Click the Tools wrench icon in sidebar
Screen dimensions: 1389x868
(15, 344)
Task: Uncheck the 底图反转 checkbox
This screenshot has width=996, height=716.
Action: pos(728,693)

++++

_Assignment_: Once you have read the data, reproduce all of it exactly.

_Exercise result_:
Click the Tools wrench icon in sidebar
Screen dimensions: 1389x868
(15, 344)
Task: Uncheck the 底图反转 checkbox
This screenshot has width=996, height=716.
Action: pos(728,693)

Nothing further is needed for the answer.